• _WORK ORDER_: Repeat the entries. Each one must match exactly.
/---
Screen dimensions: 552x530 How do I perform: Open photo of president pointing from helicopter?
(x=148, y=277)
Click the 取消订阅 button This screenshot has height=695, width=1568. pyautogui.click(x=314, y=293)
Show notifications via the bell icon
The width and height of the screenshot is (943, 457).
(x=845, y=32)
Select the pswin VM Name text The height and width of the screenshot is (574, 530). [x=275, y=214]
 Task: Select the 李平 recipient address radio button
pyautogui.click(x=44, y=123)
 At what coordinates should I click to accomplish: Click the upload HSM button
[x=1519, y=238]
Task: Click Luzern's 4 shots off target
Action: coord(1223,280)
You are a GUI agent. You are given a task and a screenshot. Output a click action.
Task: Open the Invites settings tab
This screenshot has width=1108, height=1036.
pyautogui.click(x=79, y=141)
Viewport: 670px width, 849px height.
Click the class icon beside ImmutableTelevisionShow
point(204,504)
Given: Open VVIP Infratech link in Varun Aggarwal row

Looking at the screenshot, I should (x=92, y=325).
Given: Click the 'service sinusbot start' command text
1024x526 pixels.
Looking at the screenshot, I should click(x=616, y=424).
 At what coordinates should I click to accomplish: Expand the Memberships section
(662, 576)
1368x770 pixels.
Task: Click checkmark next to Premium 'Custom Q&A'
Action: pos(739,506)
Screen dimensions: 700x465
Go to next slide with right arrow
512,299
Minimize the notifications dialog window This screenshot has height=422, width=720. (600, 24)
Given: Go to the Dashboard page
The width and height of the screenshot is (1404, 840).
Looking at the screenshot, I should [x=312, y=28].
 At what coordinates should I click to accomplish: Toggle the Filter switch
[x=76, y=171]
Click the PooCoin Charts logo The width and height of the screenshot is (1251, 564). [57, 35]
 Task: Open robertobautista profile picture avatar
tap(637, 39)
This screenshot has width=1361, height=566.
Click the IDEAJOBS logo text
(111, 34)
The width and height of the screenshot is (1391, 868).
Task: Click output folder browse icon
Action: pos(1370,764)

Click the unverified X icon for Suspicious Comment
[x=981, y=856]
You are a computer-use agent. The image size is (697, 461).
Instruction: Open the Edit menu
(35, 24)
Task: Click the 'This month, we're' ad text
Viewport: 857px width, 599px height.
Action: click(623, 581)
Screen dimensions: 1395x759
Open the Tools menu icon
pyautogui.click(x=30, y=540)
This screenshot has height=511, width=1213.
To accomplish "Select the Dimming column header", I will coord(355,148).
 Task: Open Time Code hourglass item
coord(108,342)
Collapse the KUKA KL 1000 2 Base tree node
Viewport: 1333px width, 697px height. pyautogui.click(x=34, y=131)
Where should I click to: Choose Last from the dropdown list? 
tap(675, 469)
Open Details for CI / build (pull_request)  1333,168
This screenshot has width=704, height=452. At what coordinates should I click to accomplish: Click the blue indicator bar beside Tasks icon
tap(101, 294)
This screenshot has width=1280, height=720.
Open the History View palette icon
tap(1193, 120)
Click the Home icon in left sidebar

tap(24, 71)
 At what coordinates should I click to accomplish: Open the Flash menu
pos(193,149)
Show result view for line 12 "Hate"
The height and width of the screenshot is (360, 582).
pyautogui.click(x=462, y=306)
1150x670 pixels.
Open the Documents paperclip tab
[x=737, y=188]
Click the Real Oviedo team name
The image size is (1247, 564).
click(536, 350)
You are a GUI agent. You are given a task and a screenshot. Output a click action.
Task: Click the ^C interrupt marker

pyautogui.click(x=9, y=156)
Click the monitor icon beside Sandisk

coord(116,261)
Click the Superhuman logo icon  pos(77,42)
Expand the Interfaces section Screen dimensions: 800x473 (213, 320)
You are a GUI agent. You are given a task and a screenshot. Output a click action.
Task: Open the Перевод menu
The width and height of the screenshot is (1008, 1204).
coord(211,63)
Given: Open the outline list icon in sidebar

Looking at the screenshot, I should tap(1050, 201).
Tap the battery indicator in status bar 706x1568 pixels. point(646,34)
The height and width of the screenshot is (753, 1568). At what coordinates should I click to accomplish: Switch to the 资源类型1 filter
\---
• _ANSWER SPACE_:
Screen dimensions: 552x530 How do I perform: Open photo of president pointing from helicopter?
(x=148, y=277)
Click the 取消订阅 button This screenshot has height=695, width=1568. pyautogui.click(x=314, y=293)
Show notifications via the bell icon
The width and height of the screenshot is (943, 457).
(x=845, y=32)
Select the pswin VM Name text The height and width of the screenshot is (574, 530). [x=275, y=214]
 Task: Select the 李平 recipient address radio button
pyautogui.click(x=44, y=123)
 At what coordinates should I click to accomplish: Click the upload HSM button
[x=1519, y=238]
Task: Click Luzern's 4 shots off target
Action: coord(1223,280)
You are a GUI agent. You are given a task and a screenshot. Output a click action.
Task: Open the Invites settings tab
This screenshot has width=1108, height=1036.
pyautogui.click(x=79, y=141)
Viewport: 670px width, 849px height.
Click the class icon beside ImmutableTelevisionShow
point(204,504)
Given: Open VVIP Infratech link in Varun Aggarwal row

Looking at the screenshot, I should (x=92, y=325).
Given: Click the 'service sinusbot start' command text
1024x526 pixels.
Looking at the screenshot, I should click(x=616, y=424).
 At what coordinates should I click to accomplish: Expand the Memberships section
(662, 576)
1368x770 pixels.
Task: Click checkmark next to Premium 'Custom Q&A'
Action: pos(739,506)
Screen dimensions: 700x465
Go to next slide with right arrow
512,299
Minimize the notifications dialog window This screenshot has height=422, width=720. (600, 24)
Given: Go to the Dashboard page
The width and height of the screenshot is (1404, 840).
Looking at the screenshot, I should [x=312, y=28].
 At what coordinates should I click to accomplish: Toggle the Filter switch
[x=76, y=171]
Click the PooCoin Charts logo The width and height of the screenshot is (1251, 564). [57, 35]
 Task: Open robertobautista profile picture avatar
tap(637, 39)
This screenshot has width=1361, height=566.
Click the IDEAJOBS logo text
(111, 34)
The width and height of the screenshot is (1391, 868).
Task: Click output folder browse icon
Action: pos(1370,764)

Click the unverified X icon for Suspicious Comment
[x=981, y=856]
You are a computer-use agent. The image size is (697, 461).
Instruction: Open the Edit menu
(35, 24)
Task: Click the 'This month, we're' ad text
Viewport: 857px width, 599px height.
Action: click(623, 581)
Screen dimensions: 1395x759
Open the Tools menu icon
pyautogui.click(x=30, y=540)
This screenshot has height=511, width=1213.
To accomplish "Select the Dimming column header", I will coord(355,148).
 Task: Open Time Code hourglass item
coord(108,342)
Collapse the KUKA KL 1000 2 Base tree node
Viewport: 1333px width, 697px height. pyautogui.click(x=34, y=131)
Where should I click to: Choose Last from the dropdown list? 
tap(675, 469)
Open Details for CI / build (pull_request)  1333,168
This screenshot has width=704, height=452. At what coordinates should I click to accomplish: Click the blue indicator bar beside Tasks icon
tap(101, 294)
This screenshot has width=1280, height=720.
Open the History View palette icon
tap(1193, 120)
Click the Home icon in left sidebar

tap(24, 71)
 At what coordinates should I click to accomplish: Open the Flash menu
pos(193,149)
Show result view for line 12 "Hate"
The height and width of the screenshot is (360, 582).
pyautogui.click(x=462, y=306)
1150x670 pixels.
Open the Documents paperclip tab
[x=737, y=188]
Click the Real Oviedo team name
The image size is (1247, 564).
click(536, 350)
You are a GUI agent. You are given a task and a screenshot. Output a click action.
Task: Click the ^C interrupt marker

pyautogui.click(x=9, y=156)
Click the monitor icon beside Sandisk

coord(116,261)
Click the Superhuman logo icon  pos(77,42)
Expand the Interfaces section Screen dimensions: 800x473 (213, 320)
You are a GUI agent. You are given a task and a screenshot. Output a click action.
Task: Open the Перевод menu
The width and height of the screenshot is (1008, 1204).
coord(211,63)
Given: Open the outline list icon in sidebar

Looking at the screenshot, I should tap(1050, 201).
Tap the battery indicator in status bar 706x1568 pixels. point(646,34)
The height and width of the screenshot is (753, 1568). At what coordinates should I click to accomplish: Switch to the 资源类型1 filter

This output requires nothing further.